Gov. ROMNEY: Yeah, I think it reminds us of Mark Foley and Bill Clinton. I think it reminds us of the fact that people who are elected to public office continue to disappoint, and they somehow think that if they vote the right way on issues of significance or they can speak a good game, that we'll just forgive and forget. And the truth of the matter is, the most important thing we expect from elected--an elected official is a level of dignity and character that we can point to for our kids and our grandkids, and say, `Hey, someday I hope you grow up and you're someone like that person.' And we've seen disappointment in the White House, we've seen it in the Senate, we've seen it in Congress. And frankly, it's disgusting.

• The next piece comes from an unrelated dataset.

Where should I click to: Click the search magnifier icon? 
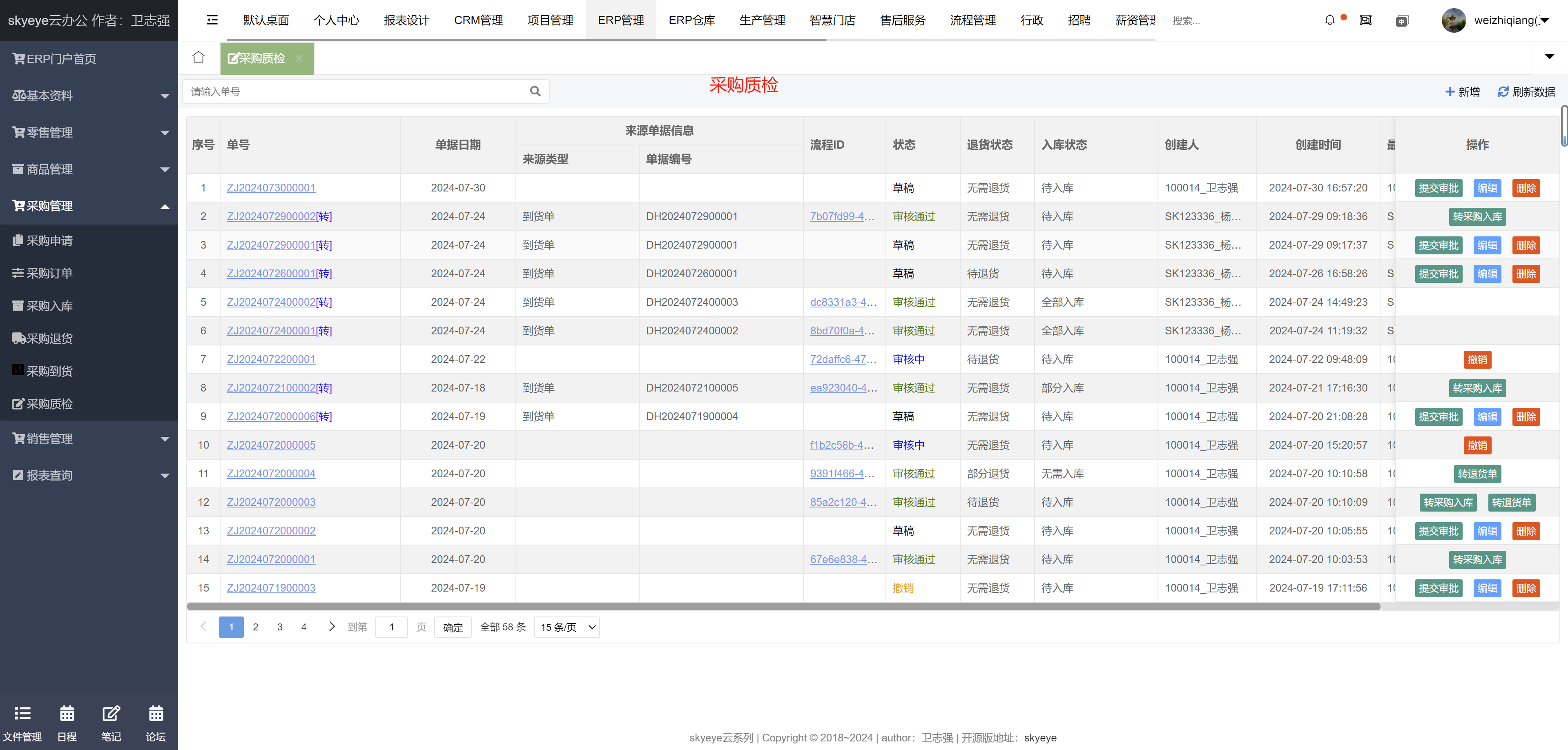(x=535, y=91)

KUDLOW: Governor, if there were a President Romney, and you heard this, and your staff briefed you on some of the past allegations and charges, and there seems to be something of a cover-up, a silence on this with regard to Craig, would you not call for him to resign from the Senate?
Gov. ROMNEY: If--you know, I don't know the circumstances right now of his setting, and so I really can't call--make that call without having reviewed it, Larry. I will review that, and we'll give you a call on that. I certainly felt that Bill Clinton shouldn't have stayed in office. But you know, with regards to this setting, why, we'll take a close look at it.
KUDLOW: Actually, on that Clinton point, you threw Clinton in with the Craig episode and the Mark Foley episode. Could you just expand a little bit on that for us, sir?
Gov. ROMNEY: I'm not sure I need to. I think we've all heard the story about Bill Clinton and the fact that he let us down in his personal conduct with a--with a White House intern. And that strikes me as another one of these extraordinary acts of falling short of what America would expect of elected officials, particularly one who should be held to a higher standard.
KUDLOW: Do you think the Monica Lewinksy, impeachment and so forth, she was indicted--he, Mr. Clinton, was indicted in the House, he was not convicted in the Senate, Governor, does that become an issue again in this presidential campaign?
Gov. ROMNEY: I don't think so. I think the experience of the--of mine in the political world is that the things that we've heard about in the past, we tend to forget and not bring back up. But obviously, the continued parade of sexual misconduct in Washington, DC, is something which is very disturbing to America's families. And when you're trying to raise children, and you have stories like the ones we've seen over the last several years coming out of
Washington, that's very troubling. And I expect that people should be held to a higher standard, and that is something I'd expect to see in this particular case as well as in other cases that have proceeded it.